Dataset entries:
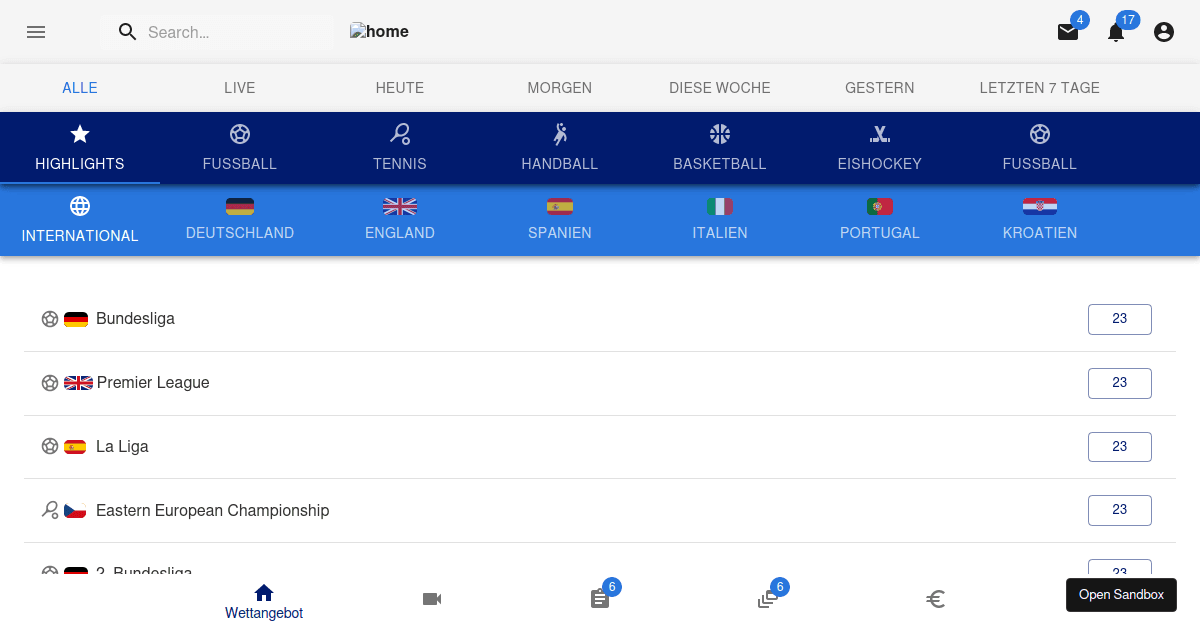The height and width of the screenshot is (630, 1200).
Task: Open the notifications bell with 17 alerts
Action: [x=1116, y=32]
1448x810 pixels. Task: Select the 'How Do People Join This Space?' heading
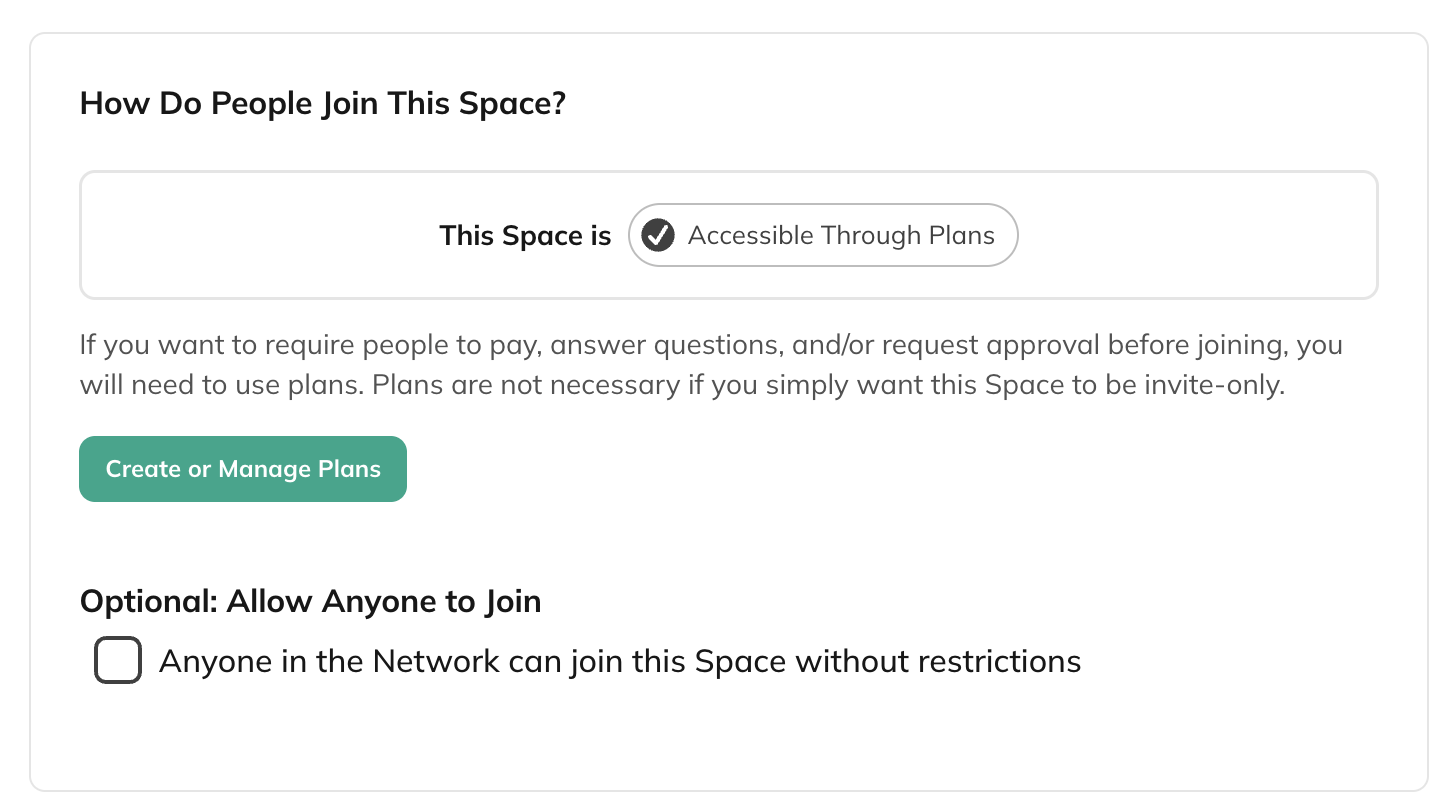coord(322,102)

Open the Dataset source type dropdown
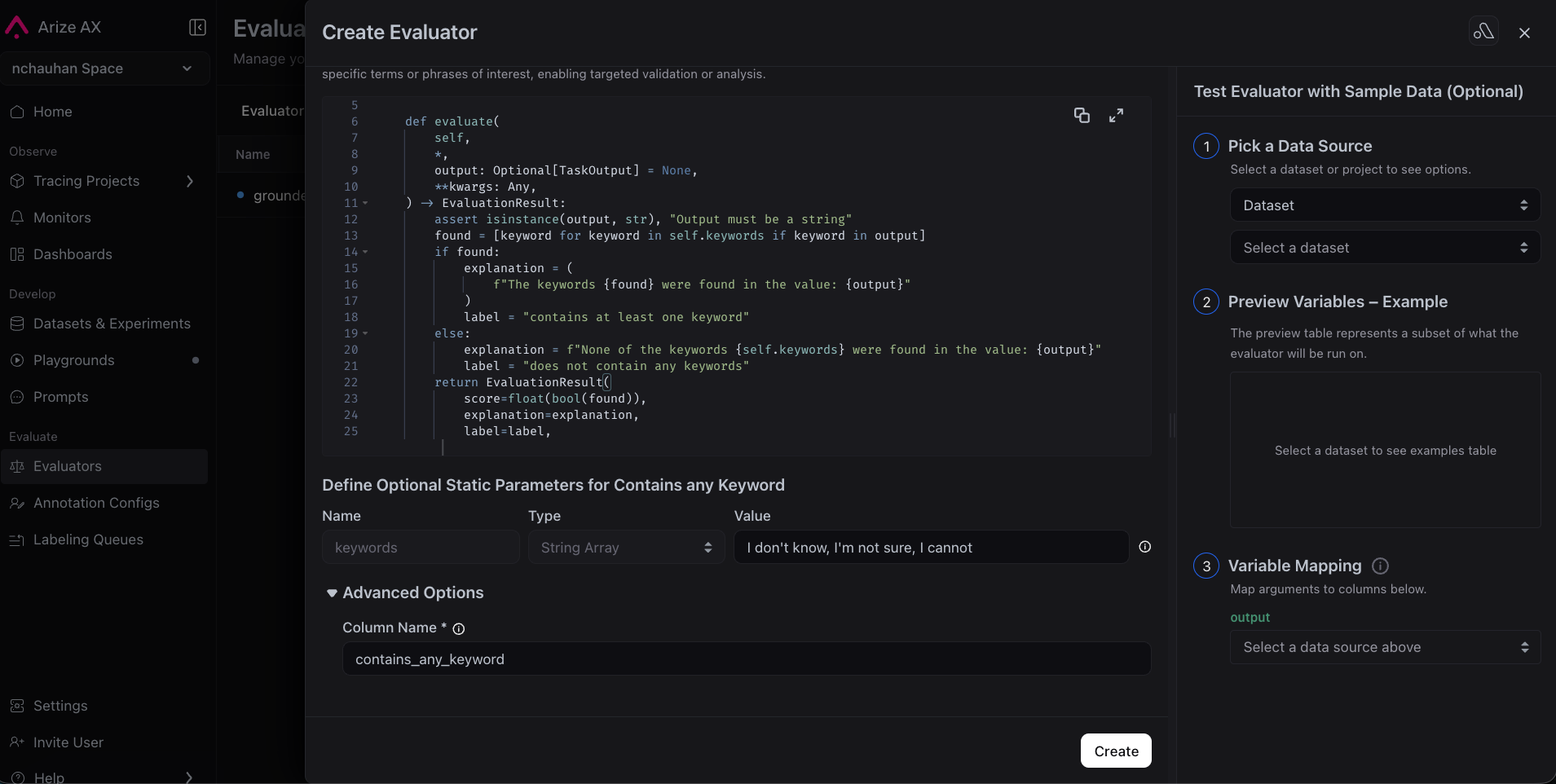click(1384, 205)
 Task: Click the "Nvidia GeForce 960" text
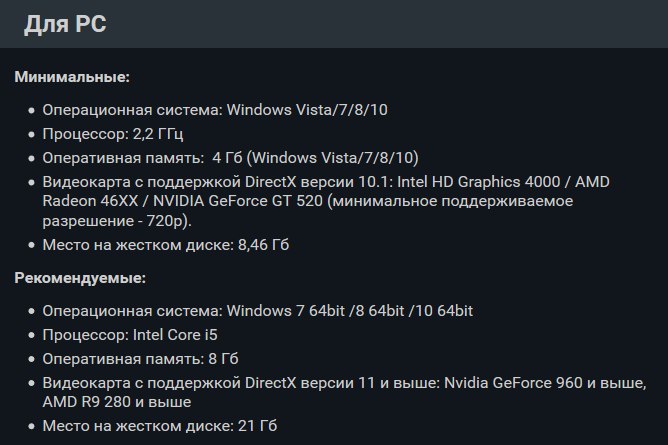(513, 383)
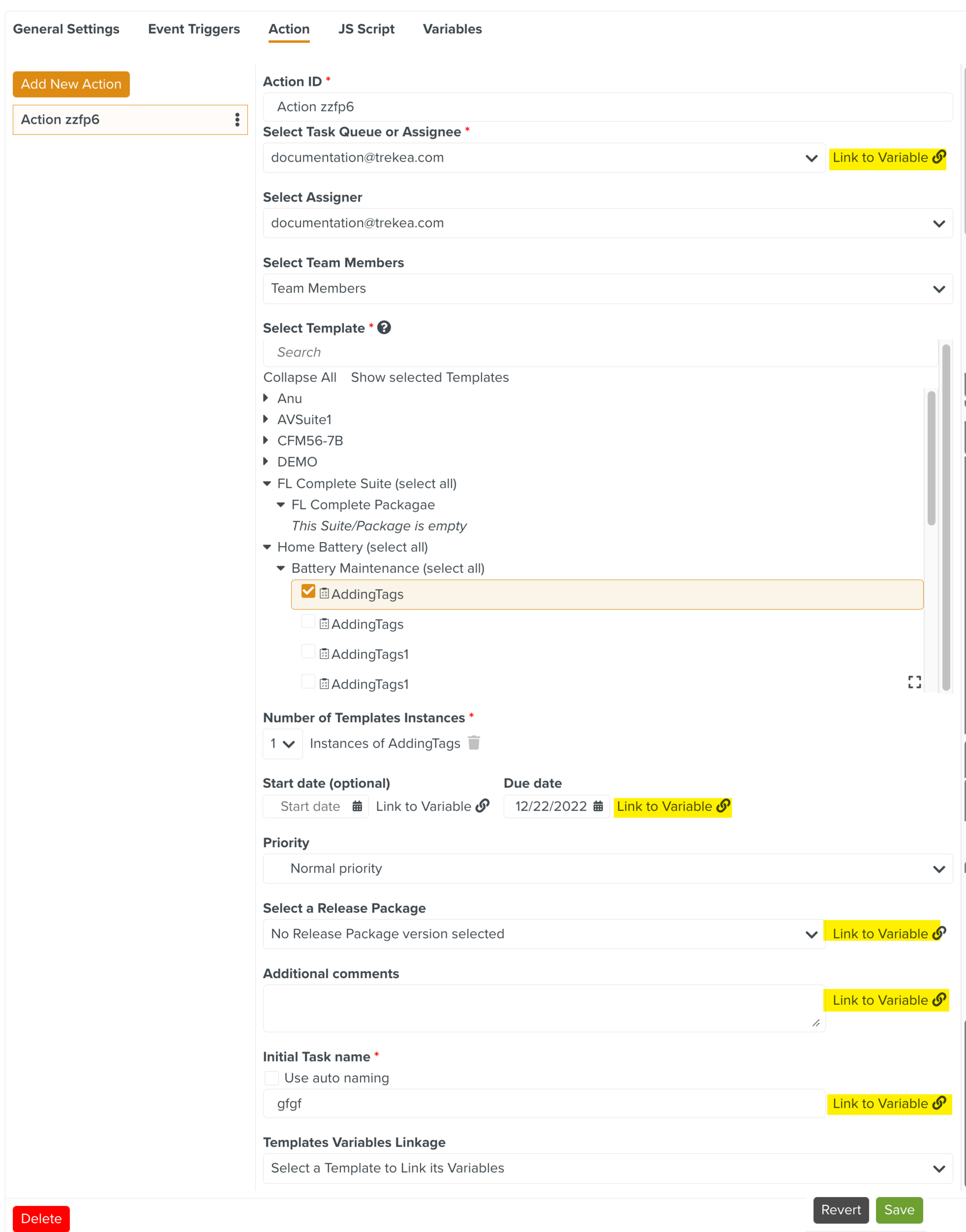Click the trash icon next to Instances of AddingTags
Screen dimensions: 966x1232
[474, 743]
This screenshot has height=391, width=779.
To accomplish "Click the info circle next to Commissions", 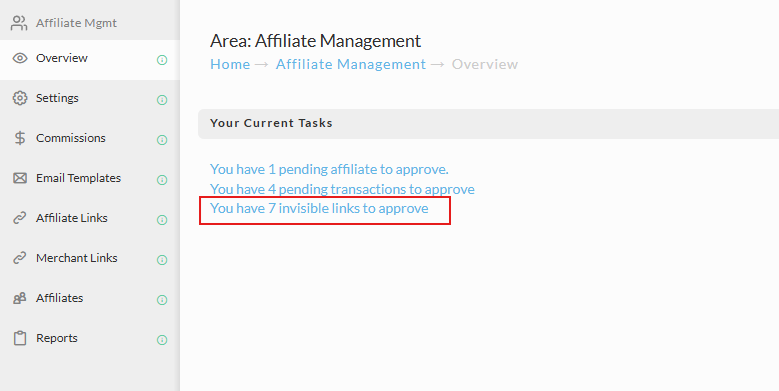I will point(162,140).
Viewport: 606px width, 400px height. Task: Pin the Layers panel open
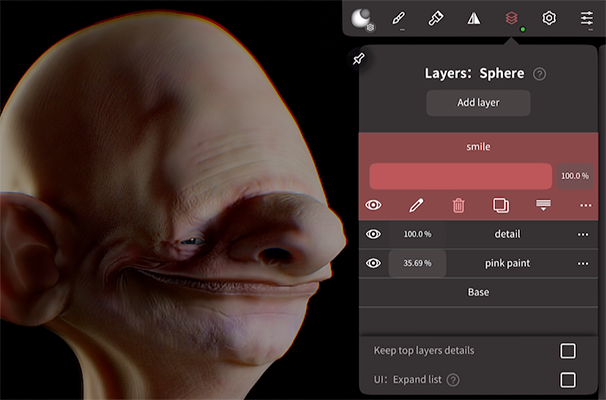[359, 59]
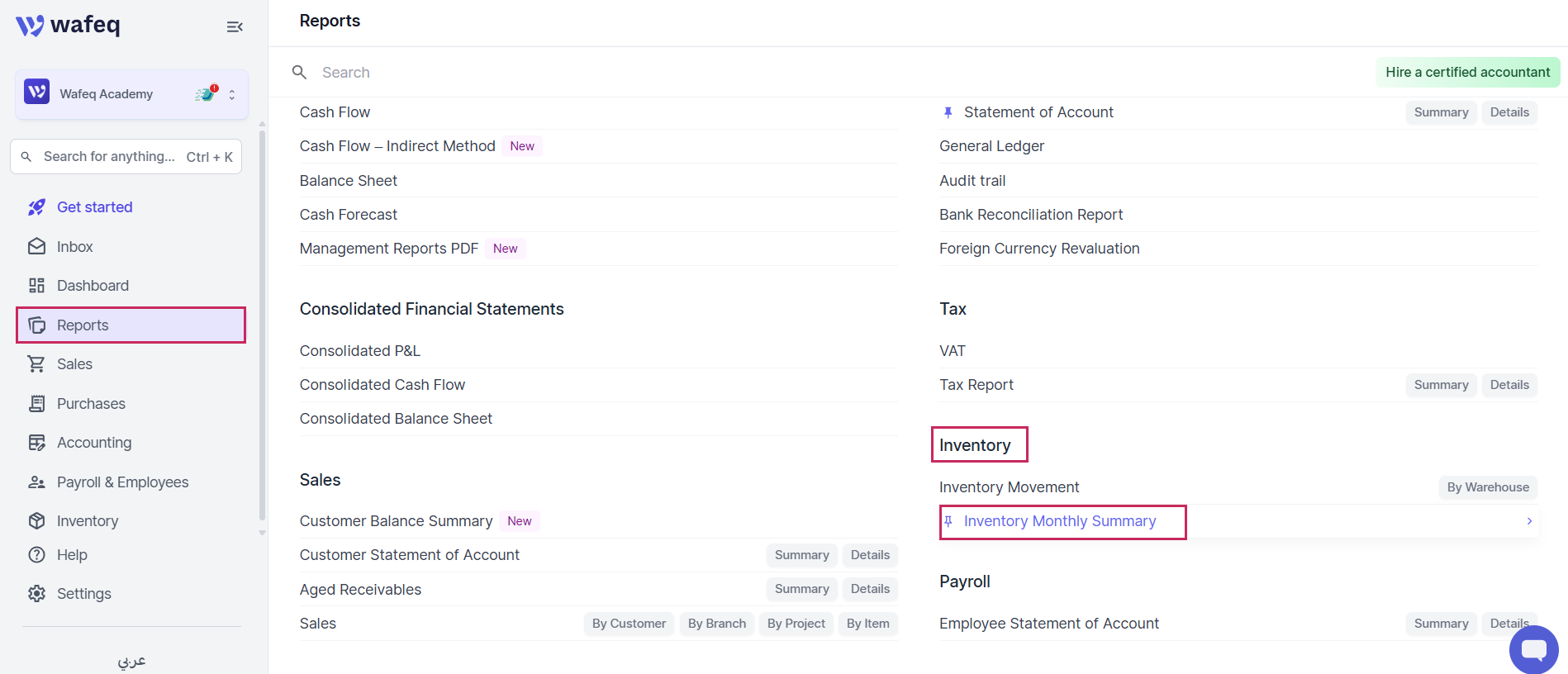The image size is (1568, 674).
Task: Click the pin icon beside Statement of Account
Action: point(948,112)
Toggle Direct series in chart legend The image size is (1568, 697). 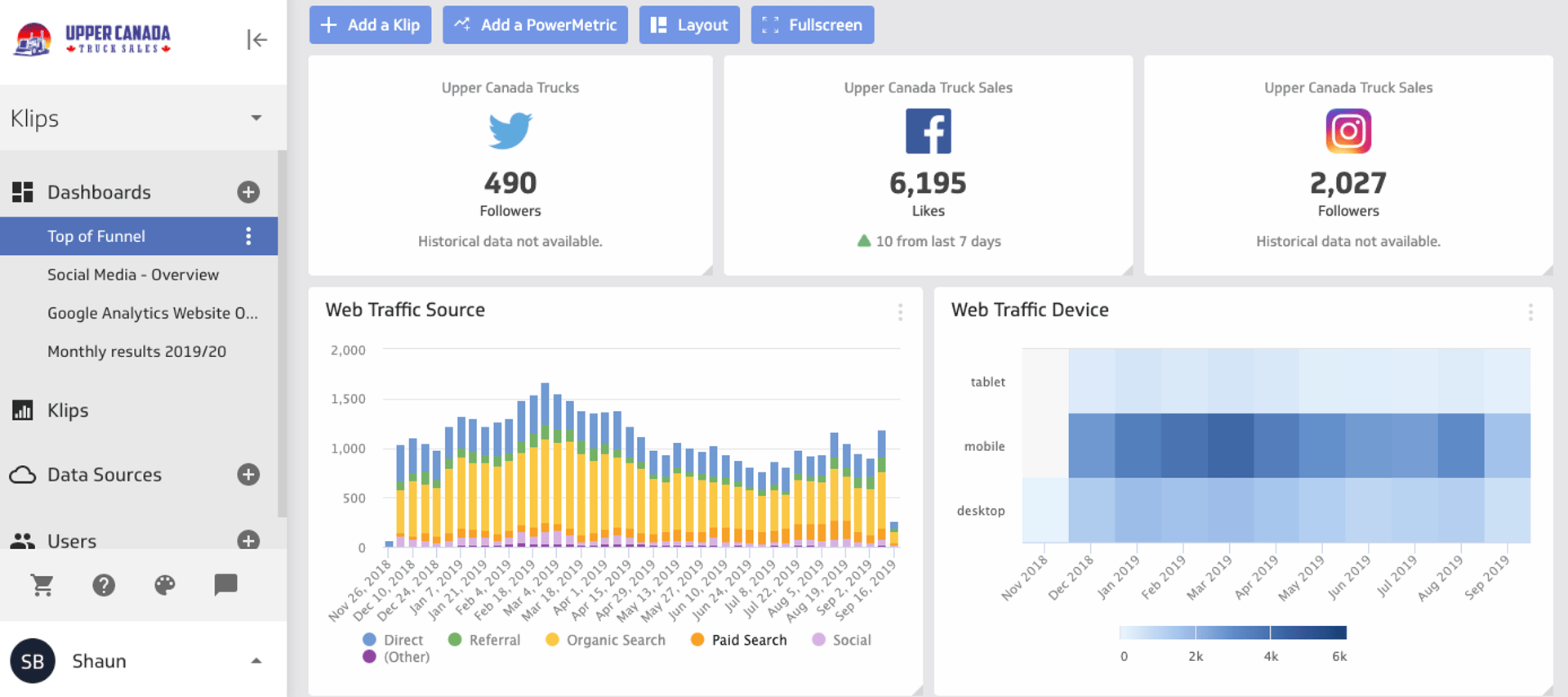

WORK TO COMPLETE: Please reproduce exactly, and nothing more, the lines from the one containing "Viewport: 606px width, 400px" through the last line of the entries, both included; pictures stay out.

EXERCISE ANSWER:
Viewport: 606px width, 400px height. Task: Pin the Layers panel open
[359, 59]
The image size is (1568, 674).
Task: Click the pin icon beside Statement of Account
Action: point(948,112)
Toggle Direct series in chart legend The image size is (1568, 697). 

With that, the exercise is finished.